The only issue is, I have not satisfactorily proposed (which is to say, I have repeatedly inquired as to why she is not already married to me and she has retorted that it does not count until I give her a ring while asking properly).
It is not that I do not intend to propose marriage. She seems like she will be a fine wife for me. I find her to be one of the most nurturing and sweet beings I have ever chanced upon and I know that I am damn lucky to have her kittenishly cuddled up on my lap while I am trying to write this. I do not wish us to rush into this decision, but it is something I want when we are ready.
But I am getting used to the idea of not starving to make rent each month. I definitely have not saved enough for a cruelty-free, heirloom (or possibly ouroboros) engagement ring. I do not know if I could ever save enough for a wedding, at least as she seems to imagine the concept.
I see the reasons one gets married. It is a legal declaration of a spiritual truth, that this erstwhile stranger has allowed herself by degrees to become a member of one's family. Two cleave from their birth families and conjoin to create a new unit. It is a proclamation that, damn it all, one is going to try to make a union work that is perhaps among the most maligned in our culture (however often people insist they are "protecting" it by keeping it traditional, which must mean that it is the loveless exchange of property for the sake of spawning farmhands and political alliances. My lover is not livestock). I can visualize myself getting married. Knowing that I am The One, that this person won't hit the road because someone else catches the eye of her insecurities (at least, she will not do this easily. I am aware that between forty and fifty percent of American marriages ends in divorce. I would rather never contribute to that statistic).

• [Task requirements]
(A) Name every word the essay about proposing marriage uses to describe the engagement ring the writer has not saved enough for.
(B) Carry on the essay about proposing marriage, picking up after its last sentence.

• [Source excerpt]
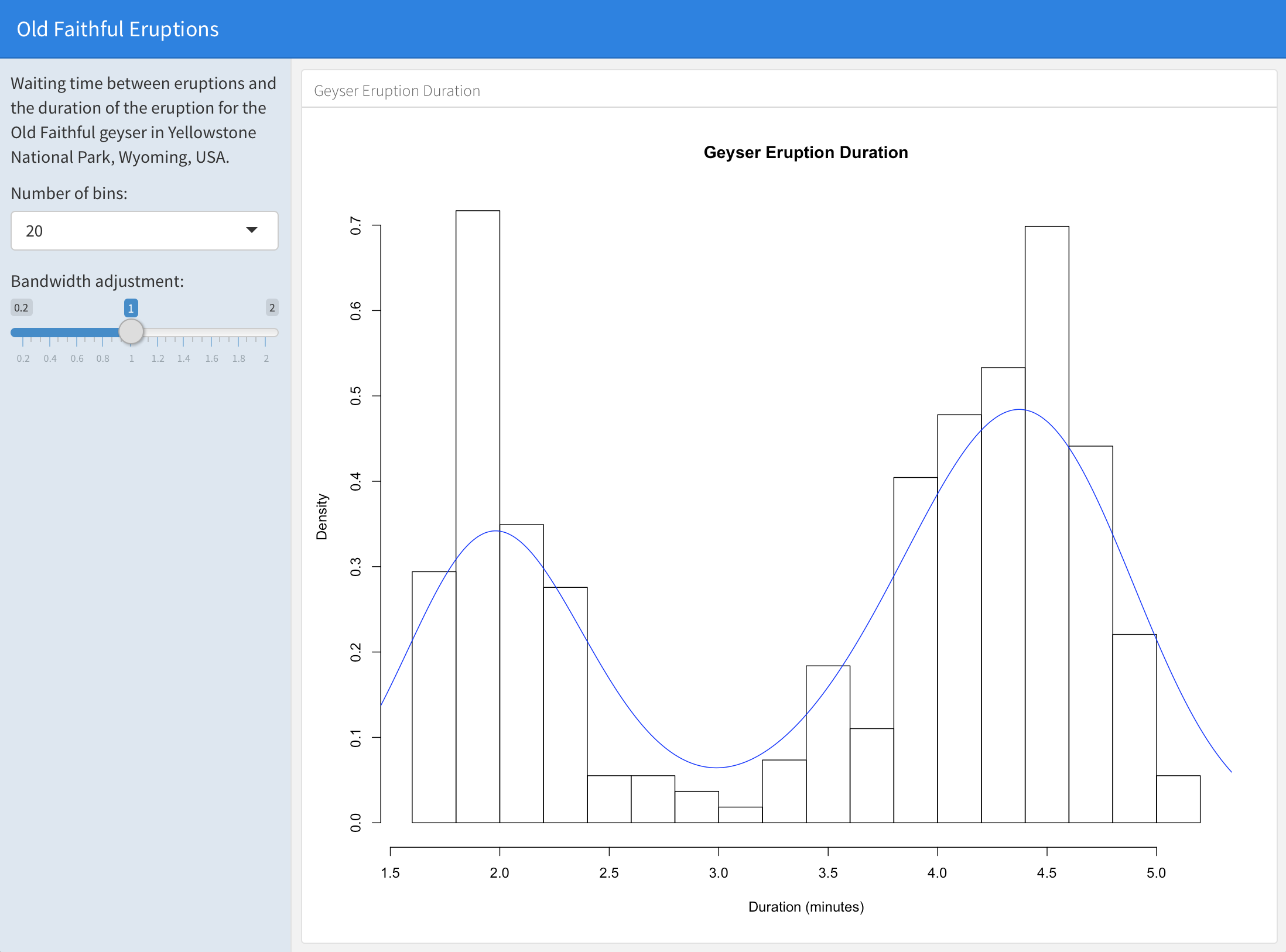
Task: Set bandwidth slider to 0.6 tick
Action: (77, 333)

• [Expected outputs]
(A) cruelty-free, heirloom, ouroboros

(B)
What I do not understand is weddings. I am supposed to go heavily into debt to show off my "wealth"? What the agricultural fuck is that about? I have no need to offer my Uncle Morrie (twelve times removed) the option between chicken and fish to prove that I love Amber. It is ridiculous pageantry, throwing a party for near strangers to get away with loving someone on paper as well as in life. My older brother had a simple town hall ceremony and no talk has ever been made in my presence of that not being "good enough". My cousin Kyle just married his Brazilian fiancée with identical humbleness (in small part to keep her in the country) and none but joyful words have been uttered about it. On the other hand, I have been party to a few extravagant weddings that were damned before the "I do", brides and grooms who could have honeymooned at the divorce lawyers' offices for the swiftness they were dissolved in enmity.
No one should train for a wedding, especially at the expense of learning to be a good spouse, and I feel that the former is the priority for too many. Our culture feeds little girls this image that, if a man doesn't nearly bankrupt himself for the almighty Hallmark, he doesn't really love her. Absolute insanity, but then a grown woman thinks she needs blood diamond encrusted napkin rings and roast kakapo on a platinum dish or her love - and by extension she - is worth nothing. Do the couple benefit from this excess? The families? Society? Not as I see it, at least not with comparable value for what is expended. The wedding planning industry gets to exist (also, quite possibly, the aforementioned divorce lawyers, since fiscal quarrels are one of the more popular reasons to un-pop the question). There is little other point to what should be a meaningful ceremony. We abide it because we are raised in a culture that tells us this is what must be. I am not certain that very many of us ask why.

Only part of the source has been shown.